27 de Maio de 2012
Em sabatina realizada pelo R7, candidata disse que PT e PSDB ficaram reféns de aliados
Veja a íntegra da sabatina com Marina
- Queremos contar com os melhores do PT, do PSDB, e com isso a gente pode chamar também os melhores do PMDB e os partidos com tradição democrática de esquerda.
Marina falou da importância de construir alianças após ser perguntada sobre como faria para governar sem o respaldo de outras legendas.

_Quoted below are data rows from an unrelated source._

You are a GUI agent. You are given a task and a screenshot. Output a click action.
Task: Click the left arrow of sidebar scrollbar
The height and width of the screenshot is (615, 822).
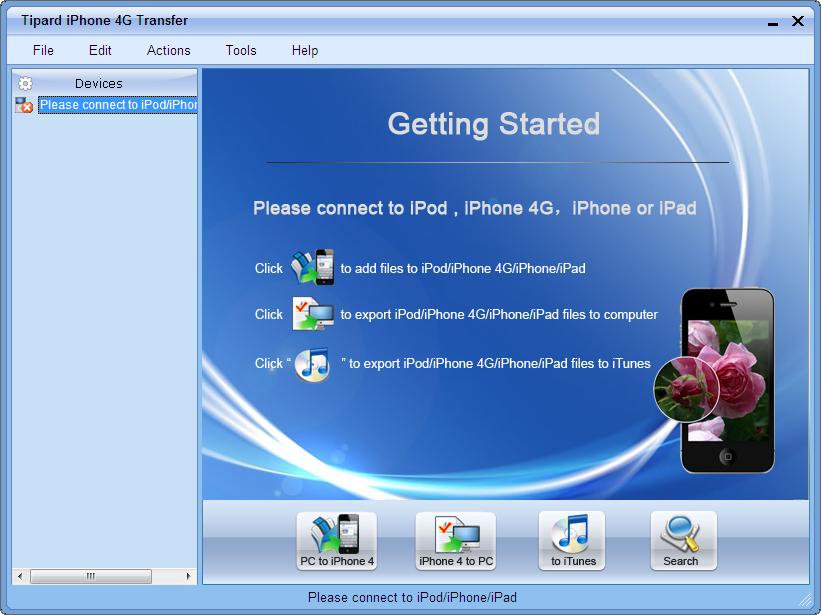point(20,577)
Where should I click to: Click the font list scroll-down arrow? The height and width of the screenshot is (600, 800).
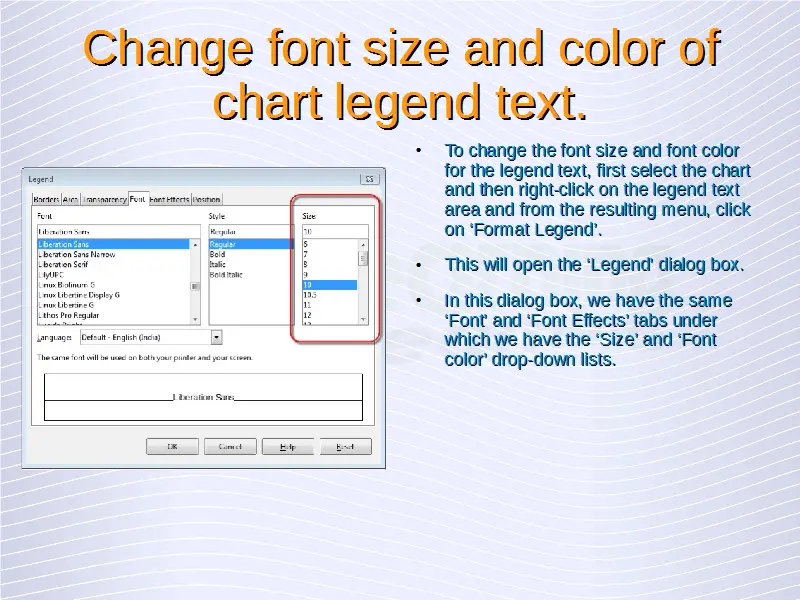(x=195, y=321)
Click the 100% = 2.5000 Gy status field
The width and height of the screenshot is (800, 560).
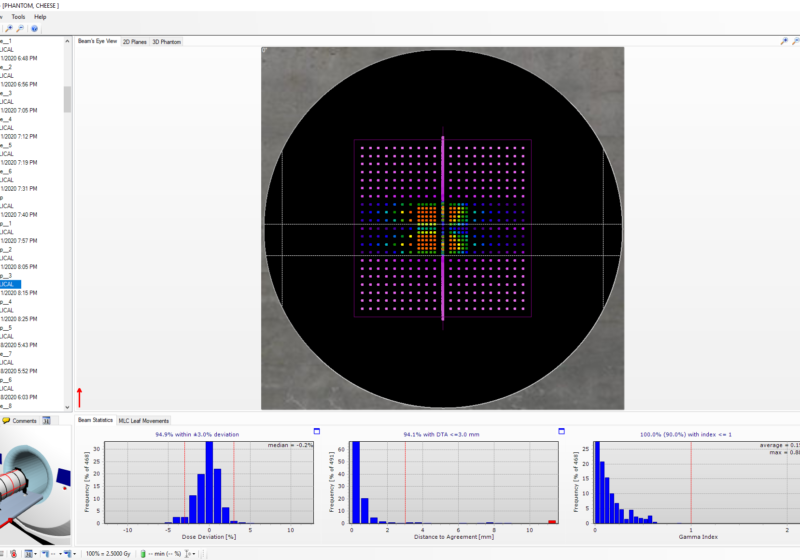tap(108, 553)
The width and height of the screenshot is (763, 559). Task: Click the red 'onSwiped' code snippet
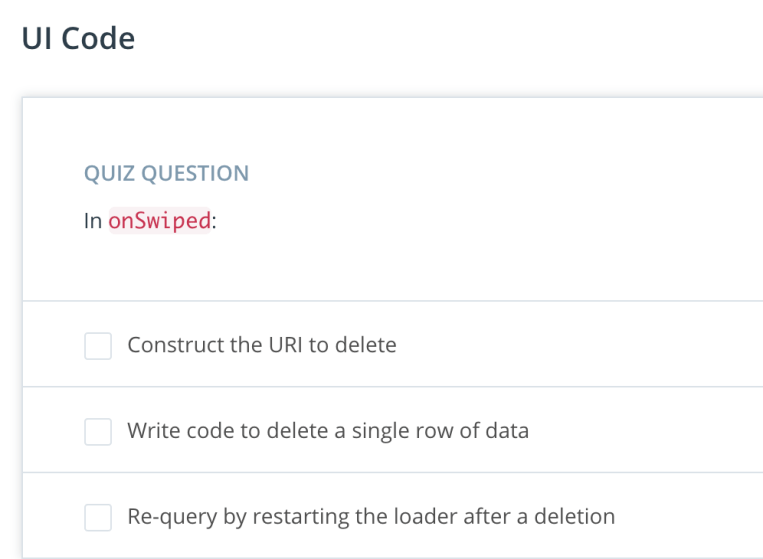click(x=160, y=222)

Para as eleições de outubro, o PV não fechou coligação com nenhuma outra força.
Em sua opinião, é importante procurar aliados para não cair na mesma situação vivida pelo PT, que segundo ela se tornou vítima de seu principal aliado, o PMDB, e pelo PSDB, que também se viu prejudicado por sua parceria com o DEM.
Apesar das críticas ao PMDB, ela ressaltou que não se pode “generalizar”, atribuindo a fama de “fisiológico” a todo o partido.
A senadora citou exemplos do que considera ser o “lado bom” da legenda, que não se preocupa apenas com cargos e poder, entre eles o senador Pedro Simon (RS).
- Existe uma parte do PMDB que são pessoas que votam por ideias. O perfil ético dele [Simon] é uma referência.
Questionada sobre uma possível participação em eventuais governos de seus adversários Dilma Rousseff (PT) e José Serra (PSDB), Marina disse que não é hora de falar sobre isso. Ela também evitou dizer quem poderia apoiar no segundo turno. Otimista, afirmou que “caberá ao eleitor decidir quem disputará com ela”.
Mensalão
Marina, que deixou o PT em 2009 após 30 anos de militância, também foi perguntada sobre por que não rompeu com a sigla quatro anos antes, quando eclodiu o escândalo do mensalão. Ao responder, ela saiu em defesa dos ex-colegas, dizendo que nem todo integrante do partido pode ser taxado de corrupto.
- É uma minoria dentro do PT, pessoas que devem ser investigadas e punidas pela Justiça.